* Exercise: Take the records below and retype them line by line, from the first line through the one containing "Task: Open the 格式(O) menu"; stop there.

* Material for this exercise:
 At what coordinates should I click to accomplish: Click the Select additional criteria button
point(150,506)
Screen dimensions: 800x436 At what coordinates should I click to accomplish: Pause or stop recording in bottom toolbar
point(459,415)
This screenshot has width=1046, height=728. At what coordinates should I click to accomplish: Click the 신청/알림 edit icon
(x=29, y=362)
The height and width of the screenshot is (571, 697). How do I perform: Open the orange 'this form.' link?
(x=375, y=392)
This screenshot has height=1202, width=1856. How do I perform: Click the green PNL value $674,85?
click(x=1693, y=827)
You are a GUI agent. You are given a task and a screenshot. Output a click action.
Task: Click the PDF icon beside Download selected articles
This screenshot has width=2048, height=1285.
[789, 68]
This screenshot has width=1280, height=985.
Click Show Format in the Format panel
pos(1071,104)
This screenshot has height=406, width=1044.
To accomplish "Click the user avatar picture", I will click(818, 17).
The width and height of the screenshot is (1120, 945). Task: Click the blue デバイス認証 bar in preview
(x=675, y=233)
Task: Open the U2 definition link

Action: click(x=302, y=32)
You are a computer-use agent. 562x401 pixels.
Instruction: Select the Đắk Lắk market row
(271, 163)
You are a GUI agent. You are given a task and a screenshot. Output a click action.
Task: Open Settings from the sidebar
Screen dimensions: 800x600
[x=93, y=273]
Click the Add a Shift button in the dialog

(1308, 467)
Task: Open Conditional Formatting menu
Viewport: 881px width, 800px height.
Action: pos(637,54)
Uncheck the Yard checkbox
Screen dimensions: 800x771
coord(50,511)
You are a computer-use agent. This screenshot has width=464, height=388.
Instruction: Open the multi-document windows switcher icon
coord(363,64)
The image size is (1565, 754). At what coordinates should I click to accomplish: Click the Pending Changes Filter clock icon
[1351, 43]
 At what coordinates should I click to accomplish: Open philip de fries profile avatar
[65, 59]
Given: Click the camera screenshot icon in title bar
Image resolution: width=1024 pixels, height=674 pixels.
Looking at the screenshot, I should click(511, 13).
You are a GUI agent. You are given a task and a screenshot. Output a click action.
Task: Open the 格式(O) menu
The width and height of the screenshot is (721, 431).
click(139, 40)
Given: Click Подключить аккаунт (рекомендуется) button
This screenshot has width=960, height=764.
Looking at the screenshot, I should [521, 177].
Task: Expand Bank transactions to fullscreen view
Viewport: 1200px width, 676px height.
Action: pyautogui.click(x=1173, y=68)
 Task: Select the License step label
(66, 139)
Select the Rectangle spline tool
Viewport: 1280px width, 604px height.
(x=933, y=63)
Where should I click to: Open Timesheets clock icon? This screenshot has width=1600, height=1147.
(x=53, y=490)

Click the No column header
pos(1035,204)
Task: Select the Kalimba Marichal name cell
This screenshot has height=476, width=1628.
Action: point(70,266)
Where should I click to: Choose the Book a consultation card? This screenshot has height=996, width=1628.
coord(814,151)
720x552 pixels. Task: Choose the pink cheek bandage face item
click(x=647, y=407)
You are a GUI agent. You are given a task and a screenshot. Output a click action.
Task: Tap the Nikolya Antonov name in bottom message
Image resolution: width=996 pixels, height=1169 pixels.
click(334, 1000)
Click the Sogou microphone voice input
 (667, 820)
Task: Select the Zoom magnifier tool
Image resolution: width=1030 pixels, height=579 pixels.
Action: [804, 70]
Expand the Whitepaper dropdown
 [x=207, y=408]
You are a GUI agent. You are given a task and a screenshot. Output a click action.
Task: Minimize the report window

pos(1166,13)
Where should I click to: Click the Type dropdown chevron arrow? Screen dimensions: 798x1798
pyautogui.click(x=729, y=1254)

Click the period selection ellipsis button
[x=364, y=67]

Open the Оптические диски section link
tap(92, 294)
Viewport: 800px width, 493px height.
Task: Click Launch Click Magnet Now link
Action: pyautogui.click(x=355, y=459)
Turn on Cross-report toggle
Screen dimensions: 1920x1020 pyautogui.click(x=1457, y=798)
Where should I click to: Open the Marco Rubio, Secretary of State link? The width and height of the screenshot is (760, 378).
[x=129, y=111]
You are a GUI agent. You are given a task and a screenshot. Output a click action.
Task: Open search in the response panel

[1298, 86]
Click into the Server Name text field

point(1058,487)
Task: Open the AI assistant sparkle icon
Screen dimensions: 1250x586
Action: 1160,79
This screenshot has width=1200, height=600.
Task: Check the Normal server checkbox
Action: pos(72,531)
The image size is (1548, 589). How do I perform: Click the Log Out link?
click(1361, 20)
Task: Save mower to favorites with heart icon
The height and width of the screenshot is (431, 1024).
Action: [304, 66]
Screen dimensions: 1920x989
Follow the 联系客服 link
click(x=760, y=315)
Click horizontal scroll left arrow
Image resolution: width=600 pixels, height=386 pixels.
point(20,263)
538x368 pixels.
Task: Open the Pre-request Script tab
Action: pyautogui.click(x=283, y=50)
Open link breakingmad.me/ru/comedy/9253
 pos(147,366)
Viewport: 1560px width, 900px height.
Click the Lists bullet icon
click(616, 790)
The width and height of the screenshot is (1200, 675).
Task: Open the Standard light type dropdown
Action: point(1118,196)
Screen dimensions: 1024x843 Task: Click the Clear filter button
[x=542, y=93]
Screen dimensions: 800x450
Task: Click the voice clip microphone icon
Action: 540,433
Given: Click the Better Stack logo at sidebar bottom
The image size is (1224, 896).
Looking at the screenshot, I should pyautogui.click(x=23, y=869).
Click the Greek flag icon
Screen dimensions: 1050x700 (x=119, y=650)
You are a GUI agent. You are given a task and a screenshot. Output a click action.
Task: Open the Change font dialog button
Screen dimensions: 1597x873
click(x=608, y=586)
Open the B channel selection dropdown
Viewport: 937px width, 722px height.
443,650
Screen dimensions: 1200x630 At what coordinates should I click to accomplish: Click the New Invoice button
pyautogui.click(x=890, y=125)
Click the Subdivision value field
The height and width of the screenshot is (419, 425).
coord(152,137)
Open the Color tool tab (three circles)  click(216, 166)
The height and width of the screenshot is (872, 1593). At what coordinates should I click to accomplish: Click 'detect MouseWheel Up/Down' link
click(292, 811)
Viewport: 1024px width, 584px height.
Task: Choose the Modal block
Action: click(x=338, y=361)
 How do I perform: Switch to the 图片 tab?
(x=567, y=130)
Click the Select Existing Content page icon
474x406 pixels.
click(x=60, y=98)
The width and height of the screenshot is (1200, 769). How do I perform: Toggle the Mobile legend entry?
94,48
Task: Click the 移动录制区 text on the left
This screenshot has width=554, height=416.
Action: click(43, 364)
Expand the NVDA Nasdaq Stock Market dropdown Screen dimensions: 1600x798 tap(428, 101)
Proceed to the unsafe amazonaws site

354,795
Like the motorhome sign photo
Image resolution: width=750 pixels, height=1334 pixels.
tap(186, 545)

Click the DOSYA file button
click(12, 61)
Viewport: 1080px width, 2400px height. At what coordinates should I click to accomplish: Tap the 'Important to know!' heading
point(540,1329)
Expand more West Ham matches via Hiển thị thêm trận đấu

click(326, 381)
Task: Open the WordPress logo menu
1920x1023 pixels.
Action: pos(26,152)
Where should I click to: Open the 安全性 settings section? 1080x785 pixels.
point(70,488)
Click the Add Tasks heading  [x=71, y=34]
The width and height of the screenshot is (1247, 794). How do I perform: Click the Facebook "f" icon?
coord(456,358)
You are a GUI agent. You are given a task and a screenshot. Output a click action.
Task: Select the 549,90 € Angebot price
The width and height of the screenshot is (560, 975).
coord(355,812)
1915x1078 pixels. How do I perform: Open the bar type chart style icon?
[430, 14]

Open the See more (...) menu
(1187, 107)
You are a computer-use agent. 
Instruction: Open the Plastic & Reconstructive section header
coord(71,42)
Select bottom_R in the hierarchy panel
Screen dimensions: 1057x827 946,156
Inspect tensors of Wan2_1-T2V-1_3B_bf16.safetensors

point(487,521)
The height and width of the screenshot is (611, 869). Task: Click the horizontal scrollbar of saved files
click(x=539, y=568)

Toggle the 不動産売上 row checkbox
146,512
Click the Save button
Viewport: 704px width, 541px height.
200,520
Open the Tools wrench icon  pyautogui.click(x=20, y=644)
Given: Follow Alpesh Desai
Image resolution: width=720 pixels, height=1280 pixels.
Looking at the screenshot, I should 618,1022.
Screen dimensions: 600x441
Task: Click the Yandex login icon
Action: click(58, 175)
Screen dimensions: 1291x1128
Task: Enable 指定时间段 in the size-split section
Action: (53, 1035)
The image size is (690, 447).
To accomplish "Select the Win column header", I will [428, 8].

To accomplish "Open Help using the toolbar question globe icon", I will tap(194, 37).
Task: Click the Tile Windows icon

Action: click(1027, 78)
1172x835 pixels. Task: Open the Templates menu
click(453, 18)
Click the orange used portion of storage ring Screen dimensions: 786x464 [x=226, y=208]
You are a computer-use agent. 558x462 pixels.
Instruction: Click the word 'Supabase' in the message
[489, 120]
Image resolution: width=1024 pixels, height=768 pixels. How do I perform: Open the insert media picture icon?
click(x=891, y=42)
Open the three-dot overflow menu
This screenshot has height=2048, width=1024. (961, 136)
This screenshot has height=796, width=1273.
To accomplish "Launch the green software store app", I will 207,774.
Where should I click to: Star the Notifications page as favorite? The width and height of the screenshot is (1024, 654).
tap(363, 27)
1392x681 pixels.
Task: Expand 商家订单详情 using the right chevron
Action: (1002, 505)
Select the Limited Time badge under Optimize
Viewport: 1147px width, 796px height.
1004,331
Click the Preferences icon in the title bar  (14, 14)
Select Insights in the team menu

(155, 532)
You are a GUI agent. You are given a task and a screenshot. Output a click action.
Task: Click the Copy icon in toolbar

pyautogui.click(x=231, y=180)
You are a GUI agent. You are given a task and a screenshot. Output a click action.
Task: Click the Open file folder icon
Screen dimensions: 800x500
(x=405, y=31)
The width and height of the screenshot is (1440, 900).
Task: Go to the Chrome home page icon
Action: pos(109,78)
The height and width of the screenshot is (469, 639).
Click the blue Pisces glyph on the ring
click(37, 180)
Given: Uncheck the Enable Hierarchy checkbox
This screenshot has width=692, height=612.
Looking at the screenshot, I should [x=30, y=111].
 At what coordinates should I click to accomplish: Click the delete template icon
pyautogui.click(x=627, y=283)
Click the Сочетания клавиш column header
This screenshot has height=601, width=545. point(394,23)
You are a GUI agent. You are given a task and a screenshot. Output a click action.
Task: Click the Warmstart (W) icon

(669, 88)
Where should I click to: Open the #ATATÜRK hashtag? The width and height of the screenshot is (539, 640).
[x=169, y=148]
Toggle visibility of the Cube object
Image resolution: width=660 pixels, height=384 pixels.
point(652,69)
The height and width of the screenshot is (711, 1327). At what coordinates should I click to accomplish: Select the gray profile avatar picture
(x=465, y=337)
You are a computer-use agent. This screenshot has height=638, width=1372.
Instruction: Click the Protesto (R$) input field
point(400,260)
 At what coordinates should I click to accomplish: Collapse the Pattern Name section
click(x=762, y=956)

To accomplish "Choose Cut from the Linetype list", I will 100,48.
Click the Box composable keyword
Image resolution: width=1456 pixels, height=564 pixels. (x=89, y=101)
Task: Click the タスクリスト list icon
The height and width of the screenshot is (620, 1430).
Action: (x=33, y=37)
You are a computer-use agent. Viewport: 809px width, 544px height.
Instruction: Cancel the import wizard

* Written response:
 At what coordinates should I click to accomplish: Click the Select additional criteria button
point(150,506)
Screen dimensions: 800x436 At what coordinates should I click to accomplish: Pause or stop recording in bottom toolbar
point(459,415)
This screenshot has width=1046, height=728. At what coordinates should I click to accomplish: Click the 신청/알림 edit icon
(x=29, y=362)
The height and width of the screenshot is (571, 697). How do I perform: Open the orange 'this form.' link?
(x=375, y=392)
This screenshot has height=1202, width=1856. How do I perform: Click the green PNL value $674,85?
click(x=1693, y=827)
You are a GUI agent. You are given a task and a screenshot. Output a click action.
Task: Click the PDF icon beside Download selected articles
This screenshot has width=2048, height=1285.
[789, 68]
This screenshot has width=1280, height=985.
Click Show Format in the Format panel
pos(1071,104)
This screenshot has height=406, width=1044.
To accomplish "Click the user avatar picture", I will click(818, 17).
The width and height of the screenshot is (1120, 945). Task: Click the blue デバイス認証 bar in preview
(x=675, y=233)
Task: Open the U2 definition link

Action: click(x=302, y=32)
You are a computer-use agent. 562x401 pixels.
Instruction: Select the Đắk Lắk market row
(271, 163)
You are a GUI agent. You are given a task and a screenshot. Output a click action.
Task: Open Settings from the sidebar
Screen dimensions: 800x600
[x=93, y=273]
Click the Add a Shift button in the dialog

(1308, 467)
Task: Open Conditional Formatting menu
Viewport: 881px width, 800px height.
Action: pos(637,54)
Uncheck the Yard checkbox
Screen dimensions: 800x771
coord(50,511)
You are a computer-use agent. This screenshot has width=464, height=388.
Instruction: Open the multi-document windows switcher icon
coord(363,64)
The image size is (1565, 754). At what coordinates should I click to accomplish: Click the Pending Changes Filter clock icon
[1351, 43]
 At what coordinates should I click to accomplish: Open philip de fries profile avatar
[65, 59]
Given: Click the camera screenshot icon in title bar
Image resolution: width=1024 pixels, height=674 pixels.
Looking at the screenshot, I should click(511, 13).
You are a GUI agent. You are given a task and a screenshot. Output a click action.
Task: Open the 格式(O) menu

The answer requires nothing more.